▶ [Job] Copy the records verbatim, from their first line through the line containing "Action: click(1227, 14)", inclusive.

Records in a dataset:
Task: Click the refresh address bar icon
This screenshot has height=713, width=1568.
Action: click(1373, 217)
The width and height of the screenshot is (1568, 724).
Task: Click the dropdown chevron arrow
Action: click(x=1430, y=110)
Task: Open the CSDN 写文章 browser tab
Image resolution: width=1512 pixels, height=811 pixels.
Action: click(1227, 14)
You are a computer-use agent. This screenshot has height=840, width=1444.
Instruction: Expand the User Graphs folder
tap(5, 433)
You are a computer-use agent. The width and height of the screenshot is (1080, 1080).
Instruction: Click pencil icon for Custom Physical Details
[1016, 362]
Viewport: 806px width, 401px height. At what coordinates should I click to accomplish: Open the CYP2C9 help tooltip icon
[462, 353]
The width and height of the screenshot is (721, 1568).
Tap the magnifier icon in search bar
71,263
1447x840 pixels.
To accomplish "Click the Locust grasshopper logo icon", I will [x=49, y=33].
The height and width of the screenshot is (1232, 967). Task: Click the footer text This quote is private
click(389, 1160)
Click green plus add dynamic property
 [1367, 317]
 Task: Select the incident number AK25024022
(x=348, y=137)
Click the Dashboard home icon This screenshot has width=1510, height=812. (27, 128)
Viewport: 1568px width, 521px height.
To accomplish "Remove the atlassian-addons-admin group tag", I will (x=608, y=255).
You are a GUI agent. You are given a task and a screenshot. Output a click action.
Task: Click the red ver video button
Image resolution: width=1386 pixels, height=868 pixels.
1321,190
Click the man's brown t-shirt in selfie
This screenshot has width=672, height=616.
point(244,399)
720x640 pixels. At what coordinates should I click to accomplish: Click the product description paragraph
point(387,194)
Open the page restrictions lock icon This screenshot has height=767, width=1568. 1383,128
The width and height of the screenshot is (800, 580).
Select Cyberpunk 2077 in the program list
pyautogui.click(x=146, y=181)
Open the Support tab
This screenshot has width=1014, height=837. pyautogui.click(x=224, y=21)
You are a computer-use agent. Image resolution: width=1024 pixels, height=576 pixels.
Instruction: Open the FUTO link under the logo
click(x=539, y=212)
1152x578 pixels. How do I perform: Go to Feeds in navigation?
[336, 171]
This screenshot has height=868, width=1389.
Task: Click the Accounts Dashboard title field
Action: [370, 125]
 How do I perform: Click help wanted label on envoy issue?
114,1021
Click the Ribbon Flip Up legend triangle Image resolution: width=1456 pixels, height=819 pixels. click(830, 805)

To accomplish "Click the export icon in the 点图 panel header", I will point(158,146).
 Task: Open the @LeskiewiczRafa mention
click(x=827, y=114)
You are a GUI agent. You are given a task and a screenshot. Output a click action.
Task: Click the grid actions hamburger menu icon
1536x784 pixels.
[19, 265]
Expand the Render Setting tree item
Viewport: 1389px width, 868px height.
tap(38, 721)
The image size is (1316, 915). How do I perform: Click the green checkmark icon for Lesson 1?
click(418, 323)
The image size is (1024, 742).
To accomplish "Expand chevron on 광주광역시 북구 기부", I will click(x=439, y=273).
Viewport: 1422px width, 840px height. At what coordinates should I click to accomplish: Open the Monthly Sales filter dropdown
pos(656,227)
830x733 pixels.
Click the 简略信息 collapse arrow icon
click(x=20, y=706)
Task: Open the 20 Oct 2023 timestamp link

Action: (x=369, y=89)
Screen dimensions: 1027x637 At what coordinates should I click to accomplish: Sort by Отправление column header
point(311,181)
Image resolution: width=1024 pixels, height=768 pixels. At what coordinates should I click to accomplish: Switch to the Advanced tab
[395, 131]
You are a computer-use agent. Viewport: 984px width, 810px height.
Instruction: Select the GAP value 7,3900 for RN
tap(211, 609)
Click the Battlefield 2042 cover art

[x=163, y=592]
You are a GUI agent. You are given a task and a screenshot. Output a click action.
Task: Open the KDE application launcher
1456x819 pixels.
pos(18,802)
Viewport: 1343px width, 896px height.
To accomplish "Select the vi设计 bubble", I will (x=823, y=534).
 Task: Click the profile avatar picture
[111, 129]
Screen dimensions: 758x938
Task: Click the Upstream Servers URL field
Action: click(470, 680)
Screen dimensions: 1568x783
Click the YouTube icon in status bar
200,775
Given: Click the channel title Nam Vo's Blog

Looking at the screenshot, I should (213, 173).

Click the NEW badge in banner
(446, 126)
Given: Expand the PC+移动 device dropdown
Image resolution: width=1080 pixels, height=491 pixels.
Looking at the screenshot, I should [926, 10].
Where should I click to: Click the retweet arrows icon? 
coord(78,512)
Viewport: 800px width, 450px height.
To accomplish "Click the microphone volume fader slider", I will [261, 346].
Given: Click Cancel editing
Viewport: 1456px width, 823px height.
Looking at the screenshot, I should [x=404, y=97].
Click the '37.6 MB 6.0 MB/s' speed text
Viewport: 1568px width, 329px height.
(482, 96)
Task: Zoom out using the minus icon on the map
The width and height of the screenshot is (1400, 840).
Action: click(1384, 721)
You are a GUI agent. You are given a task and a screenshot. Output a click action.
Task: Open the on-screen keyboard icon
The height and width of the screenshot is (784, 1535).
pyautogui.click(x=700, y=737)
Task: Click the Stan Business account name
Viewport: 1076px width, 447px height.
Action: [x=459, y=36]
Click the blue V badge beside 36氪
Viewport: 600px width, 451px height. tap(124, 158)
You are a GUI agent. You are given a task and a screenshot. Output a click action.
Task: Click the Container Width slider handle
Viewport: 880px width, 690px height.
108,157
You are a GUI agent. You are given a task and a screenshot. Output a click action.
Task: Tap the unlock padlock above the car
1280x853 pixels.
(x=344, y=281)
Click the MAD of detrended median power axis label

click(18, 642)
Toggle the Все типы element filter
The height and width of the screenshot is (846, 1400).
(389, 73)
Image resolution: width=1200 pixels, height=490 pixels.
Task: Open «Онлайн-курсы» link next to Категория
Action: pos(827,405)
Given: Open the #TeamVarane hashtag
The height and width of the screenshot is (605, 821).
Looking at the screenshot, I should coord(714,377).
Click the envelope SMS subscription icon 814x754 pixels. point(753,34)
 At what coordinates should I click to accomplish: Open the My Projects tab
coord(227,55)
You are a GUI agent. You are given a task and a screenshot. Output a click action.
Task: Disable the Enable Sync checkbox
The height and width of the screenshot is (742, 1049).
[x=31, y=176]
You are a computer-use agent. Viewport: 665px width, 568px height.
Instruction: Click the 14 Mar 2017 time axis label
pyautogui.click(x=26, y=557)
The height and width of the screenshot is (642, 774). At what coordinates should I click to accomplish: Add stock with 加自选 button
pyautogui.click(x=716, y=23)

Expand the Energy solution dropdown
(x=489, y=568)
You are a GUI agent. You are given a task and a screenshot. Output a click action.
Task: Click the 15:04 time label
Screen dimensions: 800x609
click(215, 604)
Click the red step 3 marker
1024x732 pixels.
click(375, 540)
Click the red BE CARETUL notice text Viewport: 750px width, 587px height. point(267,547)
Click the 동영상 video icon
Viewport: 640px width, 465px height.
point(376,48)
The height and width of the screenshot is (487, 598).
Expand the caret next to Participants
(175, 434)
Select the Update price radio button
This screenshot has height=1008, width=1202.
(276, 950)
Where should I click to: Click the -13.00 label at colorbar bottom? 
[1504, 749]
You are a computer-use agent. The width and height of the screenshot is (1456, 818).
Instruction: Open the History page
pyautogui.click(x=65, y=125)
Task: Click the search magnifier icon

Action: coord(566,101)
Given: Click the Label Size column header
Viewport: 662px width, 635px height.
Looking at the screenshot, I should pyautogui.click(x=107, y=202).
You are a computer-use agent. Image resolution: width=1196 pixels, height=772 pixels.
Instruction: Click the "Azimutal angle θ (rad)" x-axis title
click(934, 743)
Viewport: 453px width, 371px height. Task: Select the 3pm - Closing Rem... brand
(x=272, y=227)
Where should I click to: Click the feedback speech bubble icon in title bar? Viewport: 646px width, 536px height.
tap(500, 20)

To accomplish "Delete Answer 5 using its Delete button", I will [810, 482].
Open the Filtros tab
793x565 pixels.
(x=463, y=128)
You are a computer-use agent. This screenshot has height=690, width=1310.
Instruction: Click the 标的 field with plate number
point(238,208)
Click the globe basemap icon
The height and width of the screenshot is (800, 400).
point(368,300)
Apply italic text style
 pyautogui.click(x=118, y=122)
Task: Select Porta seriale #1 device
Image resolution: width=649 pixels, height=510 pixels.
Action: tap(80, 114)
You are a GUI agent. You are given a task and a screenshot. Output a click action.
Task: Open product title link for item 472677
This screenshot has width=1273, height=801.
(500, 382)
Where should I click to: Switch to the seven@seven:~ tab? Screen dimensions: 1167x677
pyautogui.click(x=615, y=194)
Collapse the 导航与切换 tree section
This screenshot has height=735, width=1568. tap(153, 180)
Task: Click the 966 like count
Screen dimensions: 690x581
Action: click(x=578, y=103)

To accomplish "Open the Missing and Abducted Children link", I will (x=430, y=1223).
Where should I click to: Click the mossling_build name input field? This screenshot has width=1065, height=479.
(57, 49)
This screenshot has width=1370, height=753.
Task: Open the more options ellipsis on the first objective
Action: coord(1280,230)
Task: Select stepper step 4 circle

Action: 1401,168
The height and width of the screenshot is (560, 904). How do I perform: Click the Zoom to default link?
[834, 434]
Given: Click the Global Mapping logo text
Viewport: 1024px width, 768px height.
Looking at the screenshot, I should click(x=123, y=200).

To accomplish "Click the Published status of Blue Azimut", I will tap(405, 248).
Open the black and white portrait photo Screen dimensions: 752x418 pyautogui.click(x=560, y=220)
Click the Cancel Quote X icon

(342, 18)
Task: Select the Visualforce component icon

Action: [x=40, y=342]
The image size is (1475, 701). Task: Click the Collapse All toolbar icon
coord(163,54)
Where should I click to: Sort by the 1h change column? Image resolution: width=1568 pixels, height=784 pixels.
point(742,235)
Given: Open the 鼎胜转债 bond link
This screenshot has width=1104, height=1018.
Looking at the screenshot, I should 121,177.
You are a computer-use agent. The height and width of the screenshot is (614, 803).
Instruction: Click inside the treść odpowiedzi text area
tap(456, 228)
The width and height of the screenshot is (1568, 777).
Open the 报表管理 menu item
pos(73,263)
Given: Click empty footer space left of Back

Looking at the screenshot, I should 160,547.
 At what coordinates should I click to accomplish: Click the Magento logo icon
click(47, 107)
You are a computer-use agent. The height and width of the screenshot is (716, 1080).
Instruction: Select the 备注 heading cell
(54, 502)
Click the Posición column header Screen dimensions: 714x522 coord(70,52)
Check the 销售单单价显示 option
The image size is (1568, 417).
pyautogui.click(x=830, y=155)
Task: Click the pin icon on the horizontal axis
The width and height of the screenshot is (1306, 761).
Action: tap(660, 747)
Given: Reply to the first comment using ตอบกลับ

▶ [Reply to the exercise]
Task: Click the refresh address bar icon
This screenshot has height=713, width=1568.
Action: click(1373, 217)
The width and height of the screenshot is (1568, 724).
Task: Click the dropdown chevron arrow
Action: click(x=1430, y=110)
Task: Open the CSDN 写文章 browser tab
Image resolution: width=1512 pixels, height=811 pixels.
Action: click(1227, 14)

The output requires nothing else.